§ **Exercise directions**
Please reproduce the entire listing, character for character.

§ **Materials provided**

--

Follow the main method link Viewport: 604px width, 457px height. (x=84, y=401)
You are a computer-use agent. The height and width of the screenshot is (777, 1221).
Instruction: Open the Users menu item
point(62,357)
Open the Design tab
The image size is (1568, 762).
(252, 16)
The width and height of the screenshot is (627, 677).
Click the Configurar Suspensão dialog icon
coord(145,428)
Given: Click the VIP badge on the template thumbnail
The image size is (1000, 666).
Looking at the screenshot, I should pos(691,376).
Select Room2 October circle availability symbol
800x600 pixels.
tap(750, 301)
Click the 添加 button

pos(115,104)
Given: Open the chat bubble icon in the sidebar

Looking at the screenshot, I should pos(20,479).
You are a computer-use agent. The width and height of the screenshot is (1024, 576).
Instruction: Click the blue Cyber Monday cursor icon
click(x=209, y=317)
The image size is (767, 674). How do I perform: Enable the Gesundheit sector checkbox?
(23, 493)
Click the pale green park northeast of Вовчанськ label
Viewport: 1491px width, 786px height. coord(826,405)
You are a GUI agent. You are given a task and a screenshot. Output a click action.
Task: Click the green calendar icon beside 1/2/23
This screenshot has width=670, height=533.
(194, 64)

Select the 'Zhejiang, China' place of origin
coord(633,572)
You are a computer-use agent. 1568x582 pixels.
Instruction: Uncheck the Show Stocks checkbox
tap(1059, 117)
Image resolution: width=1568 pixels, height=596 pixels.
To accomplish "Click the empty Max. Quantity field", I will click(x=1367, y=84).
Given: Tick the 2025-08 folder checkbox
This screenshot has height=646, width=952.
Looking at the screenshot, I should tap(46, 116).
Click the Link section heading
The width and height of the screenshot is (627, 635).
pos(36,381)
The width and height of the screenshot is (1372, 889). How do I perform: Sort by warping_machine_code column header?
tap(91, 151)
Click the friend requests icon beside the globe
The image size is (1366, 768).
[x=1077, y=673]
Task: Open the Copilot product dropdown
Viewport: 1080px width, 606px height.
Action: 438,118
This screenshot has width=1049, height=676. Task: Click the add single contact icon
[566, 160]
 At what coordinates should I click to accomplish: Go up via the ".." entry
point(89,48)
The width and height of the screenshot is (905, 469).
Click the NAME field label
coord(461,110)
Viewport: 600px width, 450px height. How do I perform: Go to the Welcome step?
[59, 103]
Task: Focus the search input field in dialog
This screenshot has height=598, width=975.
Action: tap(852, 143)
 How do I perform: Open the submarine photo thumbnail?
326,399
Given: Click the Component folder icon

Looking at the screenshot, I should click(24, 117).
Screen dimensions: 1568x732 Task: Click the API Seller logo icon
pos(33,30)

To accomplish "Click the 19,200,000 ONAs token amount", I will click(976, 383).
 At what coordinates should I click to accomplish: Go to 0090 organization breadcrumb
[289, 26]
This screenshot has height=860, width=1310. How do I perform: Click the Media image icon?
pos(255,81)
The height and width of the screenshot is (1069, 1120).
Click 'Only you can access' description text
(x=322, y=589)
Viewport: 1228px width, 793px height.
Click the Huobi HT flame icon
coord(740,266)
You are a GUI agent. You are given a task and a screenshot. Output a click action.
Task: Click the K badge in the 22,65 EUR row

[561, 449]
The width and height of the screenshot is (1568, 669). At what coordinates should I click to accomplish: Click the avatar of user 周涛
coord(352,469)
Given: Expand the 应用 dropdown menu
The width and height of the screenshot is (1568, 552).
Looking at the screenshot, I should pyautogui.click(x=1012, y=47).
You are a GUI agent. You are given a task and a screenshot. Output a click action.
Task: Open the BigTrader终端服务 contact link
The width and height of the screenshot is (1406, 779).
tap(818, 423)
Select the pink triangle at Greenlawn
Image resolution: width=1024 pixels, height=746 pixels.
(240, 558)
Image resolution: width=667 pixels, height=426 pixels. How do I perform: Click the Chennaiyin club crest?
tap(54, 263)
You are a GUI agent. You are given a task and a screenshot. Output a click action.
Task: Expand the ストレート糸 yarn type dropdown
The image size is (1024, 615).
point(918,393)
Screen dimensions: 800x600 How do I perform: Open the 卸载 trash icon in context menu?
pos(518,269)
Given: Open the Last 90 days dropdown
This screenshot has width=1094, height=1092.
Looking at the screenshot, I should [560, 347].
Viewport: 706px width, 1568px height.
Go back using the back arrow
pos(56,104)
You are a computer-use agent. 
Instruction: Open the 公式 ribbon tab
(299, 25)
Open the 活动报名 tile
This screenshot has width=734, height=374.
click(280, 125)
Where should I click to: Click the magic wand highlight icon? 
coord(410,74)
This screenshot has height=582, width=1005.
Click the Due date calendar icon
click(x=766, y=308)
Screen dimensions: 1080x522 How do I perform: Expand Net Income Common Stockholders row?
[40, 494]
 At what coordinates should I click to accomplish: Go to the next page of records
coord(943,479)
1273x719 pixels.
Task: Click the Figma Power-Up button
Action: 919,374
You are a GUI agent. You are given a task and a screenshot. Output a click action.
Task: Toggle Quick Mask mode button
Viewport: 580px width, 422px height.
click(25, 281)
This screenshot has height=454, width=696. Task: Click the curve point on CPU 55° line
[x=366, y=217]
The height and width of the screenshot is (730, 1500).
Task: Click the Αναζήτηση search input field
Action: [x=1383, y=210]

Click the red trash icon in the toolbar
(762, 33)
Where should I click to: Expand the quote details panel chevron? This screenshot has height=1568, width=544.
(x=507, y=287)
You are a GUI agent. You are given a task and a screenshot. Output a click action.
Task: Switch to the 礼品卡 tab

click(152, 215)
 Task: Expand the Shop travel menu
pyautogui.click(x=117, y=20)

--

§ **Solution to this exercise**
Follow the main method link Viewport: 604px width, 457px height. (x=84, y=401)
You are a computer-use agent. The height and width of the screenshot is (777, 1221).
Instruction: Open the Users menu item
point(62,357)
Open the Design tab
The image size is (1568, 762).
(252, 16)
The width and height of the screenshot is (627, 677).
Click the Configurar Suspensão dialog icon
coord(145,428)
Given: Click the VIP badge on the template thumbnail
The image size is (1000, 666).
Looking at the screenshot, I should pos(691,376).
Select Room2 October circle availability symbol
800x600 pixels.
tap(750, 301)
Click the 添加 button

pos(115,104)
Given: Open the chat bubble icon in the sidebar

Looking at the screenshot, I should pos(20,479).
You are a computer-use agent. The width and height of the screenshot is (1024, 576).
Instruction: Click the blue Cyber Monday cursor icon
click(x=209, y=317)
The image size is (767, 674). How do I perform: Enable the Gesundheit sector checkbox?
(23, 493)
Click the pale green park northeast of Вовчанськ label
Viewport: 1491px width, 786px height. coord(826,405)
You are a GUI agent. You are given a task and a screenshot. Output a click action.
Task: Click the green calendar icon beside 1/2/23
This screenshot has width=670, height=533.
(194, 64)

Select the 'Zhejiang, China' place of origin
coord(633,572)
You are a computer-use agent. 1568x582 pixels.
Instruction: Uncheck the Show Stocks checkbox
tap(1059, 117)
Image resolution: width=1568 pixels, height=596 pixels.
To accomplish "Click the empty Max. Quantity field", I will click(x=1367, y=84).
Given: Tick the 2025-08 folder checkbox
This screenshot has height=646, width=952.
Looking at the screenshot, I should tap(46, 116).
Click the Link section heading
The width and height of the screenshot is (627, 635).
pos(36,381)
The width and height of the screenshot is (1372, 889). How do I perform: Sort by warping_machine_code column header?
tap(91, 151)
Click the friend requests icon beside the globe
The image size is (1366, 768).
[x=1077, y=673]
Task: Open the Copilot product dropdown
Viewport: 1080px width, 606px height.
Action: 438,118
This screenshot has width=1049, height=676. Task: Click the add single contact icon
[566, 160]
 At what coordinates should I click to accomplish: Go up via the ".." entry
point(89,48)
The width and height of the screenshot is (905, 469).
Click the NAME field label
coord(461,110)
Viewport: 600px width, 450px height. How do I perform: Go to the Welcome step?
[59, 103]
Task: Focus the search input field in dialog
This screenshot has height=598, width=975.
Action: tap(852, 143)
 How do I perform: Open the submarine photo thumbnail?
326,399
Given: Click the Component folder icon

Looking at the screenshot, I should click(24, 117).
Screen dimensions: 1568x732 Task: Click the API Seller logo icon
pos(33,30)

To accomplish "Click the 19,200,000 ONAs token amount", I will click(976, 383).
 At what coordinates should I click to accomplish: Go to 0090 organization breadcrumb
[289, 26]
This screenshot has height=860, width=1310. How do I perform: Click the Media image icon?
pos(255,81)
The height and width of the screenshot is (1069, 1120).
Click 'Only you can access' description text
(x=322, y=589)
Viewport: 1228px width, 793px height.
Click the Huobi HT flame icon
coord(740,266)
You are a GUI agent. You are given a task and a screenshot. Output a click action.
Task: Click the K badge in the 22,65 EUR row

[561, 449]
The width and height of the screenshot is (1568, 669). At what coordinates should I click to accomplish: Click the avatar of user 周涛
coord(352,469)
Given: Expand the 应用 dropdown menu
The width and height of the screenshot is (1568, 552).
Looking at the screenshot, I should pyautogui.click(x=1012, y=47).
You are a GUI agent. You are given a task and a screenshot. Output a click action.
Task: Open the BigTrader终端服务 contact link
The width and height of the screenshot is (1406, 779).
tap(818, 423)
Select the pink triangle at Greenlawn
Image resolution: width=1024 pixels, height=746 pixels.
(240, 558)
Image resolution: width=667 pixels, height=426 pixels. How do I perform: Click the Chennaiyin club crest?
tap(54, 263)
You are a GUI agent. You are given a task and a screenshot. Output a click action.
Task: Expand the ストレート糸 yarn type dropdown
The image size is (1024, 615).
point(918,393)
Screen dimensions: 800x600 How do I perform: Open the 卸载 trash icon in context menu?
pos(518,269)
Given: Open the Last 90 days dropdown
This screenshot has width=1094, height=1092.
Looking at the screenshot, I should [560, 347].
Viewport: 706px width, 1568px height.
Go back using the back arrow
pos(56,104)
You are a computer-use agent. 
Instruction: Open the 公式 ribbon tab
(299, 25)
Open the 活动报名 tile
This screenshot has width=734, height=374.
click(280, 125)
Where should I click to: Click the magic wand highlight icon? 
coord(410,74)
This screenshot has height=582, width=1005.
Click the Due date calendar icon
click(x=766, y=308)
Screen dimensions: 1080x522 How do I perform: Expand Net Income Common Stockholders row?
[40, 494]
 At what coordinates should I click to accomplish: Go to the next page of records
coord(943,479)
1273x719 pixels.
Task: Click the Figma Power-Up button
Action: 919,374
You are a GUI agent. You are given a task and a screenshot. Output a click action.
Task: Toggle Quick Mask mode button
Viewport: 580px width, 422px height.
click(25, 281)
This screenshot has height=454, width=696. Task: Click the curve point on CPU 55° line
[x=366, y=217]
The height and width of the screenshot is (730, 1500).
Task: Click the Αναζήτηση search input field
Action: [x=1383, y=210]

Click the red trash icon in the toolbar
(762, 33)
Where should I click to: Expand the quote details panel chevron? This screenshot has height=1568, width=544.
(x=507, y=287)
You are a GUI agent. You are given a task and a screenshot. Output a click action.
Task: Switch to the 礼品卡 tab

click(152, 215)
 Task: Expand the Shop travel menu
pyautogui.click(x=117, y=20)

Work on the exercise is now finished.